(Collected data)
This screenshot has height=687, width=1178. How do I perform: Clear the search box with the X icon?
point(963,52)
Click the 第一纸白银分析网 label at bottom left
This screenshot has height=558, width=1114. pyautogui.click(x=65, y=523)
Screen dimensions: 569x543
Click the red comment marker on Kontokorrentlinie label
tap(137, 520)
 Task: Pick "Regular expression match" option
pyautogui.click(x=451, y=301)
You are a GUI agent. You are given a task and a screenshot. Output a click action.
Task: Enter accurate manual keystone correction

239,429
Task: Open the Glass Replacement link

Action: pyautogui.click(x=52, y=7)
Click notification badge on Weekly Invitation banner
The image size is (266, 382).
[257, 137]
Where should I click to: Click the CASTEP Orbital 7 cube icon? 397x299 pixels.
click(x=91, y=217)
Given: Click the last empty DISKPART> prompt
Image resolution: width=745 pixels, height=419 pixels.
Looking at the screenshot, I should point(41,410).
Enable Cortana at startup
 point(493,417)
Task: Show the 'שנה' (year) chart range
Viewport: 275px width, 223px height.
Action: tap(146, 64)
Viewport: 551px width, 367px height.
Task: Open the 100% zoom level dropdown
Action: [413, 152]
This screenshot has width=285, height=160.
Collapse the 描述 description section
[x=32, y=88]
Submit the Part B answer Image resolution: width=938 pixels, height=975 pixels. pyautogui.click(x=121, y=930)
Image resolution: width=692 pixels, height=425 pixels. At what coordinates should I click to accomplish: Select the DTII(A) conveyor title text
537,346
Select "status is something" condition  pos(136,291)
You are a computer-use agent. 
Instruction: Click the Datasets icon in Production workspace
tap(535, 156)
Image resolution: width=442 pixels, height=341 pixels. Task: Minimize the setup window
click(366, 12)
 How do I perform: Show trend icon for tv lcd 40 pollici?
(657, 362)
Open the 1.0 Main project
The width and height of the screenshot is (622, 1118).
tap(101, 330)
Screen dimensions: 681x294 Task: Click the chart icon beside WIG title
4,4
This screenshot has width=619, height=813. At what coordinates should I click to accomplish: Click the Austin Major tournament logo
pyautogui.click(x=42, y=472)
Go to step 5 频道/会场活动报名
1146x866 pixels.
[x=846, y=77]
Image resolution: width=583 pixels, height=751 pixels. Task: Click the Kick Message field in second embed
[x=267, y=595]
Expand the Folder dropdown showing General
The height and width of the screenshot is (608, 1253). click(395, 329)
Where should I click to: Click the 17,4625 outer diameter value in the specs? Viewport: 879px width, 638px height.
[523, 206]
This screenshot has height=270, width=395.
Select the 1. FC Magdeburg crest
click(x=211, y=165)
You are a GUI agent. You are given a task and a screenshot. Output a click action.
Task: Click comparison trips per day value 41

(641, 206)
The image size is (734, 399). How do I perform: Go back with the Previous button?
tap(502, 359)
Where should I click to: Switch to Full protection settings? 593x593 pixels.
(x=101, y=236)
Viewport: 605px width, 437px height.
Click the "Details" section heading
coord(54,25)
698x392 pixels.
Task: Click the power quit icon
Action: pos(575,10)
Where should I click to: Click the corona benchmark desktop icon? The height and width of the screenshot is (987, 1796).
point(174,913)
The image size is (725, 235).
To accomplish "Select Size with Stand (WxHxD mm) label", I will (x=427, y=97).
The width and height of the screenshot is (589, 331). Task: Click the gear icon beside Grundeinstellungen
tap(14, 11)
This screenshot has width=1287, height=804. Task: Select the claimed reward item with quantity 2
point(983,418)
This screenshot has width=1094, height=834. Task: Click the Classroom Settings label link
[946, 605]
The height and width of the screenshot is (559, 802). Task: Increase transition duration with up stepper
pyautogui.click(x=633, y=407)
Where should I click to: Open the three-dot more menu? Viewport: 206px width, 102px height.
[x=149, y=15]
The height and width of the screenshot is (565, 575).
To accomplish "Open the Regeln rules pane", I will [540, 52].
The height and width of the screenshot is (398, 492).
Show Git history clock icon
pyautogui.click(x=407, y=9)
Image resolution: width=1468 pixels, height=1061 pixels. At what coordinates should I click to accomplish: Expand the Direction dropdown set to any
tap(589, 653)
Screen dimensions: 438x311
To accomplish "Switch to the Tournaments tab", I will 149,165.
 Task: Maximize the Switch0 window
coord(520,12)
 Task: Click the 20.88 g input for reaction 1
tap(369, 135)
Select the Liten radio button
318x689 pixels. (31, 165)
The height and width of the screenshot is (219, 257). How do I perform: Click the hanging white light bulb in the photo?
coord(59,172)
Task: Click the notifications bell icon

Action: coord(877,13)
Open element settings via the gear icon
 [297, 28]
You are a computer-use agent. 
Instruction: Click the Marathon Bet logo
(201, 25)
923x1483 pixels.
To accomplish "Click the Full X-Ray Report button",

» **The task**
Copy all lines from the entries that contain the word "will".

» **Finished task**
To accomplish "Select Size with Stand (WxHxD mm) label", I will (x=427, y=97).
To accomplish "Open the Regeln rules pane", I will [540, 52].
To accomplish "Switch to the Tournaments tab", I will 149,165.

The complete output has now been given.